[Stored records]
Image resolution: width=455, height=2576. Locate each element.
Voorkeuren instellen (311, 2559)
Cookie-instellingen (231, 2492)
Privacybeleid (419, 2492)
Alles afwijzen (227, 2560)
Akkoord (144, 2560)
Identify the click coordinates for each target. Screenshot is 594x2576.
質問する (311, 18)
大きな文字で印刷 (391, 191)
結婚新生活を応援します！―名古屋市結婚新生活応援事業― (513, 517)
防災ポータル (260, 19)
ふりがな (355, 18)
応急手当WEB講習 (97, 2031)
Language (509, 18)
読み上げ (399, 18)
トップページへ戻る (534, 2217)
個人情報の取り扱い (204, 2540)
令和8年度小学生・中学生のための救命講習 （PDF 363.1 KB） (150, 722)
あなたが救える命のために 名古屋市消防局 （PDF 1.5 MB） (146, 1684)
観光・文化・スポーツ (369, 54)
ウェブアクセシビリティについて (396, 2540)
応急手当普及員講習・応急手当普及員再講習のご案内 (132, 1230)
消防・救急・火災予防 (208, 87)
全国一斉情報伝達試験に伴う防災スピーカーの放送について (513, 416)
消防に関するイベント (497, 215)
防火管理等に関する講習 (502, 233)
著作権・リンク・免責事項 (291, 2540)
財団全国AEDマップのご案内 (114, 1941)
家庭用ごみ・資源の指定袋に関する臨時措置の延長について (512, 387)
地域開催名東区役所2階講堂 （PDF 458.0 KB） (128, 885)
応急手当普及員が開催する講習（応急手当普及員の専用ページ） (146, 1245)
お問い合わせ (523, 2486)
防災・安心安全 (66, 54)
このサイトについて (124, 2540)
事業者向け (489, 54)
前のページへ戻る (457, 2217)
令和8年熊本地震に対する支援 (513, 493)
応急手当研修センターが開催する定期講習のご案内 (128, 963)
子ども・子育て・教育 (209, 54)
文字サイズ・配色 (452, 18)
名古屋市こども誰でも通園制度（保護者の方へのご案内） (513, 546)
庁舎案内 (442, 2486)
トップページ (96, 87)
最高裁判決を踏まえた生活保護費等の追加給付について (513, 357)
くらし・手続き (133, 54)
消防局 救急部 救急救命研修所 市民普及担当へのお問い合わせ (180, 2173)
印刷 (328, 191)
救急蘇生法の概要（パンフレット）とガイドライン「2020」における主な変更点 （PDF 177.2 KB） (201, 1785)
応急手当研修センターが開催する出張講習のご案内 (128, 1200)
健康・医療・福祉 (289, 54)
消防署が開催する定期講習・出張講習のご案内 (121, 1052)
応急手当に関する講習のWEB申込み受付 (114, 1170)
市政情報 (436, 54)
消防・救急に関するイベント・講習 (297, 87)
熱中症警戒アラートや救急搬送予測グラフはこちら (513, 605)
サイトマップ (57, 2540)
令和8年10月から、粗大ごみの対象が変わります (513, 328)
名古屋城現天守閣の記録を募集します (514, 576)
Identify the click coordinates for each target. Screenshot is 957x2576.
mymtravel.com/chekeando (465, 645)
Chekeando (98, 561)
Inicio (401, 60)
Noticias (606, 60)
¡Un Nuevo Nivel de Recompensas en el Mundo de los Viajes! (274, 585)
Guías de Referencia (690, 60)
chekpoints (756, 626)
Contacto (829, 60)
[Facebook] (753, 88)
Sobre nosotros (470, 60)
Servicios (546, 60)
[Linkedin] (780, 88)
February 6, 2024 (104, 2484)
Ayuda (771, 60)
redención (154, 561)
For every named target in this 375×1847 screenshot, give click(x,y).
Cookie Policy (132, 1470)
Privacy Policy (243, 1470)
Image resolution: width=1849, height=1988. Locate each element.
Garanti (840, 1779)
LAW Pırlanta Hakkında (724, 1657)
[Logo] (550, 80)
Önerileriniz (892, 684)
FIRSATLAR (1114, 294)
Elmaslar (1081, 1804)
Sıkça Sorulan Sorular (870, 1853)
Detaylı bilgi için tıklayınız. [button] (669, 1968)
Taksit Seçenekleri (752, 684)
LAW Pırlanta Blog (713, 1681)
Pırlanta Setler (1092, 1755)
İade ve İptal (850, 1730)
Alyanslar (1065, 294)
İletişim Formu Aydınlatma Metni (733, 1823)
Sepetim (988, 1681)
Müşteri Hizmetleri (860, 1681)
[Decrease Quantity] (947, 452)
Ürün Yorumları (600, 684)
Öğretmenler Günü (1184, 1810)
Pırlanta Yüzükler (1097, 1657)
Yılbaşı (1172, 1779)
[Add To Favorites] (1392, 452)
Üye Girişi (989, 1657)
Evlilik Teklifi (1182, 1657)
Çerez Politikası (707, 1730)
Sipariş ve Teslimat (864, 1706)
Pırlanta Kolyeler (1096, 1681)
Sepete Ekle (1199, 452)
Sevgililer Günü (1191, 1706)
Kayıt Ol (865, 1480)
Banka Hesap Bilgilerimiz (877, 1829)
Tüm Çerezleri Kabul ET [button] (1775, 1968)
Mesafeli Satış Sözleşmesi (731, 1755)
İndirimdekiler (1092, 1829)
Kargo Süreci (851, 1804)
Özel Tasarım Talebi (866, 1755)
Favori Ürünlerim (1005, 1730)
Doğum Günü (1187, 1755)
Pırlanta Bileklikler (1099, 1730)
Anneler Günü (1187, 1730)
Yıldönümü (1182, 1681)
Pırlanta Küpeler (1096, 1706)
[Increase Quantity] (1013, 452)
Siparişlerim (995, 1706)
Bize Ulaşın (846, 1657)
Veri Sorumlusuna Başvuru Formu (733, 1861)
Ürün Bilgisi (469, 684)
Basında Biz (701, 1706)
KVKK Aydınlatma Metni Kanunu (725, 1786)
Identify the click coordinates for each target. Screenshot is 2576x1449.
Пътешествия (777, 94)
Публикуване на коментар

* [YOUR INSTRUCTIONS]
Copy the lines of the entries above that mention "target".

* [OUTPUT BELOW]
Identify the click coordinates for each target. Screenshot is 594x2576.
Identify the click coordinates for each target. Screenshot is 957x2576.
For every named target in this 375×1847 screenshot, give click(x,y).
Identify the click coordinates for each target. Screenshot is 2576x1449.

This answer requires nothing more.